Making matters worse, the coalition government had agreed to hand over the Chisinau International Airport to a Russian company (and an obscure one at that), the transaction being handled by Democratic Party representatives in the government (see EDM, October 9, 2013). And the controlling share package in Moldova’s Banca de Economii ended up in the hands of Russia’s state-controlled VneshEkonomBank in ways that have yet to be explained.

The Liberal-Democrat Party’s campaign strategy did not capitalize on these developments. The party’s strategy (as encouraged also by the EU) was, instead, to display collegiality among the coalition partners, and even to credit the EU Association Agreements to the government as a whole, instead of claiming the credit for the Liberal-Democrats, as would have been accurate. Thus, the credit spread unfairly across the “coalition,” irrespective of the parties’ own merits.

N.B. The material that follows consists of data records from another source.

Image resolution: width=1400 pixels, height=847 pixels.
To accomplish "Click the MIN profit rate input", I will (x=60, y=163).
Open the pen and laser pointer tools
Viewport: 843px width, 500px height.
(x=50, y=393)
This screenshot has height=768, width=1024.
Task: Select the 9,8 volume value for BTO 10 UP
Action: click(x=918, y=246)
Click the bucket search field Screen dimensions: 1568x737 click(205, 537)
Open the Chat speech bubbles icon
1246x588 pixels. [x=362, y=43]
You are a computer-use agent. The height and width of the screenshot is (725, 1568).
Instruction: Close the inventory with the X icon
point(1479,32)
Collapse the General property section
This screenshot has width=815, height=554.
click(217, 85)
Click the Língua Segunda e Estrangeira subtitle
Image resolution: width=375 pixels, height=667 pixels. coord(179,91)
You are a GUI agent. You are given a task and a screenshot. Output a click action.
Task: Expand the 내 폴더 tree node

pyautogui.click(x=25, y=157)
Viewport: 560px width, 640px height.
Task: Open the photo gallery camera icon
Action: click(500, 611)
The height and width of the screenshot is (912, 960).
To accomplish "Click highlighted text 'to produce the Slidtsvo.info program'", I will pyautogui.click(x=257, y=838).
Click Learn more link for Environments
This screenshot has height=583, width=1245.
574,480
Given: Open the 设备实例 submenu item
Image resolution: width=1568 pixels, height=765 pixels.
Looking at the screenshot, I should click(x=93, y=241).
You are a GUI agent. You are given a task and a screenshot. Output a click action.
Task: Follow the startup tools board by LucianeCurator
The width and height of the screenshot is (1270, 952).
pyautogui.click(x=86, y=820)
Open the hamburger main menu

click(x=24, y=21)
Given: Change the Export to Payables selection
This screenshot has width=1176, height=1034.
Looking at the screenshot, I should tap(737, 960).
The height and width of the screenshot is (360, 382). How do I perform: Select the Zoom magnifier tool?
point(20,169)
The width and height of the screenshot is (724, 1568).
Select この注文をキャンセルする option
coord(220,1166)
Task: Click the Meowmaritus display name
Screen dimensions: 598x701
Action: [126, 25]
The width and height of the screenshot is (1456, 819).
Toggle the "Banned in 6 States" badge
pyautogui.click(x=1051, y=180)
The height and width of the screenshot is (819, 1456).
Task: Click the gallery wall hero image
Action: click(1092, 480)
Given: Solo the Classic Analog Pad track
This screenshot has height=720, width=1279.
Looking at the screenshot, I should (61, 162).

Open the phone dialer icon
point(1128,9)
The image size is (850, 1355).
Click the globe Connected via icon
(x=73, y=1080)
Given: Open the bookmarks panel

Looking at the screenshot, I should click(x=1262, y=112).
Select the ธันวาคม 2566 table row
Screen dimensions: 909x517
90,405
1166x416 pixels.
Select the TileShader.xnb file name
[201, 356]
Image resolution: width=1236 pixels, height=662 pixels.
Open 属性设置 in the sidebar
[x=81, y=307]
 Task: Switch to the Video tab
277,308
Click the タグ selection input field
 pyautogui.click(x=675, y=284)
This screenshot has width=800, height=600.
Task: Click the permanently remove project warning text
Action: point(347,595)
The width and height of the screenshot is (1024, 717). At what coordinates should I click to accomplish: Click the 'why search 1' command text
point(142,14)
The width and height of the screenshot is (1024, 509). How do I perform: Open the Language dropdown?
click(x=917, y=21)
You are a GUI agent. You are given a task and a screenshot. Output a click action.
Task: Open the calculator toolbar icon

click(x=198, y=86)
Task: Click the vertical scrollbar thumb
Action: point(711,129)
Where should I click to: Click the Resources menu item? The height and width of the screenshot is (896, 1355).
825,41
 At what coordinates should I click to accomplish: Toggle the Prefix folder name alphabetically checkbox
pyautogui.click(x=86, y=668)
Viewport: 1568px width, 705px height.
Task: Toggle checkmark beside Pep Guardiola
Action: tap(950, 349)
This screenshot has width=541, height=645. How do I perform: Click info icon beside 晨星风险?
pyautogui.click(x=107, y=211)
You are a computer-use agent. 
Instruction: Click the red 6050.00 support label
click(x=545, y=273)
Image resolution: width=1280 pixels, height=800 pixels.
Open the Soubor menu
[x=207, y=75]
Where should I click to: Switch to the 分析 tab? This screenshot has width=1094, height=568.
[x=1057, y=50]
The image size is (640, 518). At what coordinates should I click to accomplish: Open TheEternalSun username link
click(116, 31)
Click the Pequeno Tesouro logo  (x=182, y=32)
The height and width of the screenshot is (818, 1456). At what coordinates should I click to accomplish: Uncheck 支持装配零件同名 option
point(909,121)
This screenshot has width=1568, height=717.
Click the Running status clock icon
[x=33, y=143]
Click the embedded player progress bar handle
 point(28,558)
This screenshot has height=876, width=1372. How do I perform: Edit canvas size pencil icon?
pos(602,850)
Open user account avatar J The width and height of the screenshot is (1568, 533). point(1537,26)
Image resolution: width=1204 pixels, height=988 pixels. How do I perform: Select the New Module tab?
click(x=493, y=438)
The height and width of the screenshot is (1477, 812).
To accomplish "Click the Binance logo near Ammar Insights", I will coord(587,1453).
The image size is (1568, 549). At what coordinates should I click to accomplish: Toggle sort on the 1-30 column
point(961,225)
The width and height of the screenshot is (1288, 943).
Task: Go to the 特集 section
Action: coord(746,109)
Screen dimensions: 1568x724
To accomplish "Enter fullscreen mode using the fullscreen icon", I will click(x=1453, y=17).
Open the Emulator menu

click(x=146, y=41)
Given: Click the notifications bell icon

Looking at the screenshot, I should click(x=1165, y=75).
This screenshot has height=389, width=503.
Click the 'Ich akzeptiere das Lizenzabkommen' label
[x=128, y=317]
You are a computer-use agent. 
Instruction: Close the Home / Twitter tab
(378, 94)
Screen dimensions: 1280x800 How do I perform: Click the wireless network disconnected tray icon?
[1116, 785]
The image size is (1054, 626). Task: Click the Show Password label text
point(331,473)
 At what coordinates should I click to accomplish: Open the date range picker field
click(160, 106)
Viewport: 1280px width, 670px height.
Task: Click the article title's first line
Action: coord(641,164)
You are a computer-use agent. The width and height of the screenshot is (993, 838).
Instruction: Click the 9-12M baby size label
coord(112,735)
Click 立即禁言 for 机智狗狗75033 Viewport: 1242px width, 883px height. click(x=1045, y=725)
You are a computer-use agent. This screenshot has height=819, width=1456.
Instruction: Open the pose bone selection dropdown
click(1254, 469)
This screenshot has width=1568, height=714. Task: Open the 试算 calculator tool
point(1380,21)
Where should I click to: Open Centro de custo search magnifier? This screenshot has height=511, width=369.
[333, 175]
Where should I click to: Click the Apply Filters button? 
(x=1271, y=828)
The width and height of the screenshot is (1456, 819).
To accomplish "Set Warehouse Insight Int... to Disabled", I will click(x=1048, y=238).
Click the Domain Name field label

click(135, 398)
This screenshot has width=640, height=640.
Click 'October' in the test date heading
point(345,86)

The decisions to adopt and then cling to this campaign strategy underestimated the Moldovan voters’ overriding interest in combating high-level corruption, rather than advancing the necessary but (to them) rather abstract-sounding reforms. A campaign strategy of stark differentiation from corrupt interests would have benefited the Liberal-Democrats. Instead, they have suffered losses in these elections. Even so, this party remains by far the largest pro-Western force in Moldova after the elections and seems set to lead the post-election government, regardless of its composition. That composition is to be negotiated arduously and at some length.